* **GIVEN EXERCISE 1**:
Answer these questions using the passage on peer-to-peer communication below:
(a) Which station is closer to the STAs 110A and 110B, the STA 110D or the STA 110G?
(b) What does the AP decide about restrictions on the STA 110G when it transmits data to the AP?
(c) At block 305, what do the P2P STAs respond with after the AP's request for interference data?
* **GIVEN EXERCISE 2**: Repeat word for word the part of the passage on peer-to-peer communication below, starting at "Based on the" and ending at "the STA 110D).".

* **SELECTED PASSAGE**:
In contrast, the STAs 110D and 110G are permitted to communicate with the AP 105 at the same time the P2P pairs 115 perform P2P communication. That is, in the same trigger frame, the AP 105 can assign RUs to the P2P STAs in the P2P pairs 115 and to the STAs 110D and 110G. Notably, the arrow between the STA 110D and the AP 105 is thinner than the arrow between the STA 110G and the AP 105. This represents the different interference the STAs 110D and 110G have on the STAs in the P2P pairs 115. As shown, the STA 110D is closer to the STAs 110A and 110B than the STA 110G. Thus, the transmission by the STA 110D may have a greater effect on the RSSI of the STAs 110A and 110B than the STA 110G. In response, the AP 105 may lower the data rate used by the STAs 110A and 110B when performing P2P communication so that this communication can occur successfully despite any interference introduced by the STA 110D. For instance, the AP 105 may instruct the STA 110B to use a lower data rate (e.g., an adjusted modulation coding scheme (MCS)) when transmitting data to the STA 110A during the RU. In general, lowering the data rate makes the P2P communication more tolerant to interference from other transmission, whether those transmission are from non-P2P STAs or other P2P STAs. While the present embodiments describe adjusting the data rate of the P2P communication in response to interference from non-P2P STAs (or other pairs of P2P STAs), the AP 105 may adjust the power levels of the interfering non-P2P STAs. For example, in the trigger frame, the AP 105 may indicate a power level to the STA 110D it should use when transmitting data during the assigned RU so that the interference caused the by STA 110D at the STAs 110A and 110B is reduced.

Based on the interference data received from the P2P STAs, the AP 105 may determine that the STA 110G has little to no effect on the P2P STAs. Thus, the AP 105 may not have to reduce the data rate used by the P2P pairs 115 due to interference from the STA 110G. Further, the AP 105 may not put any restrictions on the STA 110G when it transmits data to the AP 105 (e.g., not have to reduce its power level) Thus, by evaluating the interference data provided by polling the STAs 110A, 110B, 110E, and 110F, the AP 105 can determine that their data rates should not be reduced because of the STA 110G (although they may be reduced in response to the interference caused by the STA 110D).

In sum, FIG. 2 illustrates using interference data generated by polling the P2P STAs to determine interference caused by peer STAs, and then assigning RUs and data rates to P2P communication so that data can be transmitted successfully despite interference from non-P2P or other P2P communications.

FIG. 3 is a flowchart of a method 300 for enabling P2P communication using an AP, according to one embodiment. At block 305, the AP polls a plurality of P2P STAs. In one embodiment, the AP transmits a request for interference data from the P2P STAs. The P2P STAs can respond to this request with RSSIs of the set of STAs that it heard with a receive address (RA) that is in the same BSS of the polling AP. From this interference data, the AP can determine the effect that other peer STAs in the same BSS have on the P2P STAs.

* **SUPPLIED ENTRIES**:
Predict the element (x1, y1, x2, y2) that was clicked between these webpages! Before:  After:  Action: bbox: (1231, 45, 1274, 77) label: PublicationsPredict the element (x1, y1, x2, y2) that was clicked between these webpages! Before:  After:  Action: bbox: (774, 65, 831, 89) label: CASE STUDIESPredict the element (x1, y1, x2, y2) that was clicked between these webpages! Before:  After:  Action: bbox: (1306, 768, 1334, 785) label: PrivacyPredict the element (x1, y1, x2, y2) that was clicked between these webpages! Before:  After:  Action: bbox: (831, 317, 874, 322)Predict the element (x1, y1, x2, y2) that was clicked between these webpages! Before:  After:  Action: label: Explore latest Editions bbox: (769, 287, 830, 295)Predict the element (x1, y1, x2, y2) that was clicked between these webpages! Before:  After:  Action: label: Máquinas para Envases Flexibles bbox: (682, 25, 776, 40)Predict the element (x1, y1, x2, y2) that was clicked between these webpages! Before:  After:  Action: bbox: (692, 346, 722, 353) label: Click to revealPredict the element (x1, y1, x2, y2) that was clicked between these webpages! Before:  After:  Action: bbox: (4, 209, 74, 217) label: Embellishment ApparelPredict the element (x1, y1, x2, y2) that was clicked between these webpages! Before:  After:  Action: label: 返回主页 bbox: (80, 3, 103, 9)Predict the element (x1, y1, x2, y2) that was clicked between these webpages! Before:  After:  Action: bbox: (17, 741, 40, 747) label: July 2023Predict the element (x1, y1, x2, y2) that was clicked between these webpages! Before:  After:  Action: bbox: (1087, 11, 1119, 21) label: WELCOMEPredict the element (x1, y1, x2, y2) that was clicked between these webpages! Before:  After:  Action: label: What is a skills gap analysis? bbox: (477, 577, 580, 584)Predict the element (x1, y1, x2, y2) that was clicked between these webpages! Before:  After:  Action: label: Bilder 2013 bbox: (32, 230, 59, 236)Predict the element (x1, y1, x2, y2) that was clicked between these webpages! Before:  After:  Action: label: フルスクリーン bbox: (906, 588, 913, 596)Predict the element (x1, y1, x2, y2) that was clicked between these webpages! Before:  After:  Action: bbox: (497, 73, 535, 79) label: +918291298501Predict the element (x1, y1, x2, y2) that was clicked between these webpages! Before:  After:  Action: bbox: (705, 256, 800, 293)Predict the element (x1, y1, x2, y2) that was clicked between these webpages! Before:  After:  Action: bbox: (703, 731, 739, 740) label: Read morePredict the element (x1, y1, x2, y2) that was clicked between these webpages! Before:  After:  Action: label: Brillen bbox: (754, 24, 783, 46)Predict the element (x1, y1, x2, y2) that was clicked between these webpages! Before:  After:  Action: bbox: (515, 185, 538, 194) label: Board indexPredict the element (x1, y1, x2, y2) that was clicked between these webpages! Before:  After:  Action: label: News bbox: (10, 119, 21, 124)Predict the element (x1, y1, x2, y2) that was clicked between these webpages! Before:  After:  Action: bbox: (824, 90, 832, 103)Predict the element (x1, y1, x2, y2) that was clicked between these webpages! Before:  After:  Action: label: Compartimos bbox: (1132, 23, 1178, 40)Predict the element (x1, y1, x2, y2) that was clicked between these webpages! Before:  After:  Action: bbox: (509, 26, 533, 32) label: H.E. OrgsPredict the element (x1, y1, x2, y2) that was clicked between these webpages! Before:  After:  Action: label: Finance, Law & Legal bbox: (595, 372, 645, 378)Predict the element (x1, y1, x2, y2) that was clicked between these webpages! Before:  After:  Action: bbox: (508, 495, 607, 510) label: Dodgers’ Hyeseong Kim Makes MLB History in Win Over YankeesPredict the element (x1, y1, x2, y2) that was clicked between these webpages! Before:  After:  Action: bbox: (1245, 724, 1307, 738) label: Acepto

* **REPLY 1**:
(a) The STA 110D.
(b) The AP may not put any restrictions on the STA 110G, for example by not having to reduce its power level.
(c) The RSSIs of the set of STAs that they heard with a receive address (RA) in the same BSS as the polling AP.

* **REPLY 2**:
Based on the interference data received from the P2P STAs, the AP 105 may determine that the STA 110G has little to no effect on the P2P STAs. Thus, the AP 105 may not have to reduce the data rate used by the P2P pairs 115 due to interference from the STA 110G. Further, the AP 105 may not put any restrictions on the STA 110G when it transmits data to the AP 105 (e.g., not have to reduce its power level) Thus, by evaluating the interference data provided by polling the STAs 110A, 110B, 110E, and 110F, the AP 105 can determine that their data rates should not be reduced because of the STA 110G (although they may be reduced in response to the interference caused by the STA 110D).